In Detroit’s 121-114 loss to Golden State, Kennard was 8-for-12 from the field (including 3-for-4 from the three-point line) and scored 20 points.
Kennard’s sophomore NBA campaign was interrupted when a shoulder injury sidelined him for 16 games, but he has recovered and averages 9.8 points, 2.8 rebounds and 1.8 assists per game while shooting 39 percent (90-for-231) from the three-point line over 55 games. The 6-foot-5 left-handed shooter has served a pivotal role in Detroit’s second-half surge. The Pistons are 37-36, seventh in the Eastern Conference and one game behind the Brooklyn Nets.
“Every shot I shoot I think is going in,” Kennard recently told reporters. “I know my teammates trust in me, and my coaches trust in me.
“We have guys that are making great plays, getting us open,” Kennard added. “We’re screening when we’re cutting through our big guys. They get us open. That allows us to get open shots, and make shots.”
In his fledgling career, Kennard is shooting 40.1 percent from beyond the arc. That tops the list among players in the 2017 draft class who have a minimum of 200 attempts. Considering a minimum of 100 attempts, that figure is first in team history for a player in his first two seasons.

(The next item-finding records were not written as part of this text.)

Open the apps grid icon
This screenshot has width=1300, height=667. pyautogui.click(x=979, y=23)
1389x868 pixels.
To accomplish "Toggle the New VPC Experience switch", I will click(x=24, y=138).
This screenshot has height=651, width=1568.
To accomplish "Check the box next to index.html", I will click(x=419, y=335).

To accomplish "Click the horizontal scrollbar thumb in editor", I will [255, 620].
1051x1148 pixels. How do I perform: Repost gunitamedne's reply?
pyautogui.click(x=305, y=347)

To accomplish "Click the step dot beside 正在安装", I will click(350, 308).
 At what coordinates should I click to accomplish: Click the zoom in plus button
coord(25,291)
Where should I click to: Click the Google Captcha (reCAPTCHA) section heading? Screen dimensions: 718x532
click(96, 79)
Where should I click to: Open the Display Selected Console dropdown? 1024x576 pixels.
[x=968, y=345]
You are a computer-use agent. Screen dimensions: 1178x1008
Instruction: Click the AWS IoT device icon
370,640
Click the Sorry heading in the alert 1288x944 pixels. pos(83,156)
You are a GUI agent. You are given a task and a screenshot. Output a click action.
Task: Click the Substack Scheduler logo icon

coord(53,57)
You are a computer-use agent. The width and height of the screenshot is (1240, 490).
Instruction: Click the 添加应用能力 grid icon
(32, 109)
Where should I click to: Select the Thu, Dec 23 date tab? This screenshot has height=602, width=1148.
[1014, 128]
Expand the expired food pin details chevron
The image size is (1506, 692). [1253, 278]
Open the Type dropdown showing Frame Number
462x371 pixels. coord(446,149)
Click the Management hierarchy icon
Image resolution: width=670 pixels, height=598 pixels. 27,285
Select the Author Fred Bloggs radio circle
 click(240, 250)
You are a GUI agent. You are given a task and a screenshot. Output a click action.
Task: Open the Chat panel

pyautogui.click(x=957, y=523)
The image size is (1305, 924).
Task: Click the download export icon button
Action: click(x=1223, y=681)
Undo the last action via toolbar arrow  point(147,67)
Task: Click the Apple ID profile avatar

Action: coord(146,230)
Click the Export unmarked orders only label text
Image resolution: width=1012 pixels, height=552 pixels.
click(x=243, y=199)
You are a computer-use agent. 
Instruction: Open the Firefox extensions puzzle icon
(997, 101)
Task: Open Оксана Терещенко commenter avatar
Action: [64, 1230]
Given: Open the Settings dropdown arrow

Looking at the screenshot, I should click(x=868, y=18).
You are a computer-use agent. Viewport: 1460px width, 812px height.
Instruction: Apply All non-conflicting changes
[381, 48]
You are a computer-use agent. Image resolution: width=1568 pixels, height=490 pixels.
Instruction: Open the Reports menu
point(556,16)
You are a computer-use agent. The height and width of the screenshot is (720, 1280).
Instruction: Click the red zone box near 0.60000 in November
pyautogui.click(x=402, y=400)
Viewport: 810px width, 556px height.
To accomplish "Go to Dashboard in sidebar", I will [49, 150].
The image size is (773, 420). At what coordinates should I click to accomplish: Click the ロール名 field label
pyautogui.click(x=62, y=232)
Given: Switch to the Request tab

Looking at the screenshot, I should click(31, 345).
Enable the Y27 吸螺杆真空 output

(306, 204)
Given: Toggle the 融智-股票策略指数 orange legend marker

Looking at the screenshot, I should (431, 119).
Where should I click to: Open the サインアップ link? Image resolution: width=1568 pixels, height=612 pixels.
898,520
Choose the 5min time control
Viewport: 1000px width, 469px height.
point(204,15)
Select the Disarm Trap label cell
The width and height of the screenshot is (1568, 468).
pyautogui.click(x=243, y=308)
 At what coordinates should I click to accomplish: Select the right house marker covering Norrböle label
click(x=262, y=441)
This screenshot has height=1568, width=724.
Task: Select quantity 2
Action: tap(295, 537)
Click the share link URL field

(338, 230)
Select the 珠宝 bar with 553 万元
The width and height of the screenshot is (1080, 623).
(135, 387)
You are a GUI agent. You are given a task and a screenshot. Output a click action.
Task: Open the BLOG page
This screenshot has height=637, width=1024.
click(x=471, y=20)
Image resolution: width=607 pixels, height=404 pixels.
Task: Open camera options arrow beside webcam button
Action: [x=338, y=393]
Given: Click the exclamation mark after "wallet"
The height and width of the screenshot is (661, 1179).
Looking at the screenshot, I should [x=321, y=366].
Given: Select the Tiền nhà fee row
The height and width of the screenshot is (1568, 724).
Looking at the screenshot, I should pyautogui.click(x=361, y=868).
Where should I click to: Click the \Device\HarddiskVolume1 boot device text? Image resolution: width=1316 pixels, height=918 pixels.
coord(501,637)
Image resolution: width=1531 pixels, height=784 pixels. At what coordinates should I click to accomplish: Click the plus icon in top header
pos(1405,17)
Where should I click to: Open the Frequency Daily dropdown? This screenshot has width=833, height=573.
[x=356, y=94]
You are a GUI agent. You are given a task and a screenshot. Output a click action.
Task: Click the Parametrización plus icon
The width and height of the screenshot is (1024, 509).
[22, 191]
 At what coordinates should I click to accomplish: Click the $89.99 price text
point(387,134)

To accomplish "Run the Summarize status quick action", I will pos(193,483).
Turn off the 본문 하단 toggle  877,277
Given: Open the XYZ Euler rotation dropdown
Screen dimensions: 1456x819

There are times when he is aggressive and confident, and there are also games where he appears hesitant with the ball and experiences defensive lapses. Kennard understands the high expectations, and he is still a work in progress.
The Pistons traded guard Reggie Bullock at the Feb. 7 deadline. Since then, Kennard is averaging 12 points per game and shooting 41 percent from three-point range. He is second on the team with 117 points per 100 possessions.
Kennard’s playing time is contingent on his defensive intensity, and Pistons head coach Dwayne Casey is known to pull the former All-State Franklin Wildcats quarterback when there are lapses.
Toughness will not be an issue for Kennard on either end of the court because of his football background, Casey believes.
“We sometimes forget Luke has only been in the league two years,” Casey said. “His growth is in front of him, and we are looking for bigger and better things from him each night.”
A two-time Ohio Mr. Basketball at Franklin, where he became No. 2 in state history with 2,977 career points, Kennard was also a standout on the gridiron. He earned Division II offensive player of the year recognition as a sophomore in 2013, when he passed for 2,331 yards and 26 touchdowns while running for four touchdowns. He opted to hang up his football cleats to fully focus on basketball as a junior, eventually becoming a McDonald’s All-American and signing with Duke.
“I’ve been hit,” Kennard said. “I’ve been in some battles on the football field, so I know how to be physical. I just need to take it up a notch.”
Developing consistency on offense and defense is all part of growing as a young player in the NBA, Kennard thinks.
“He’s gotten on me before for playing lazy, not being ready, not being in a stance,” Kennard said about coach Casey. “He’s great, talking to me about being positive, but also being on me when he needs to be.
“He’s been hard on me, which is good, I love it,” Kennard added. “He expects a lot out of me, so I’m just trying to show him that I can play aggressive on both ends of the floor. It’s been fun.”
Kennard averages 22.7 minutes per game for a Pistons team that is jockeying for playoff positioning. With nine games remaining, they are just one game ahead of No. 8 Miami, two games in front of No. 9 Orlando and one game behind the Nets, so they could ascend to the No. 6 seed, or be left out of the playoffs.
It’s coming down toward the end. We haven’t got a spot in the playoffs yet,” Kennard said. “We’re not in it yet, so it’s just trying to take it up another level.”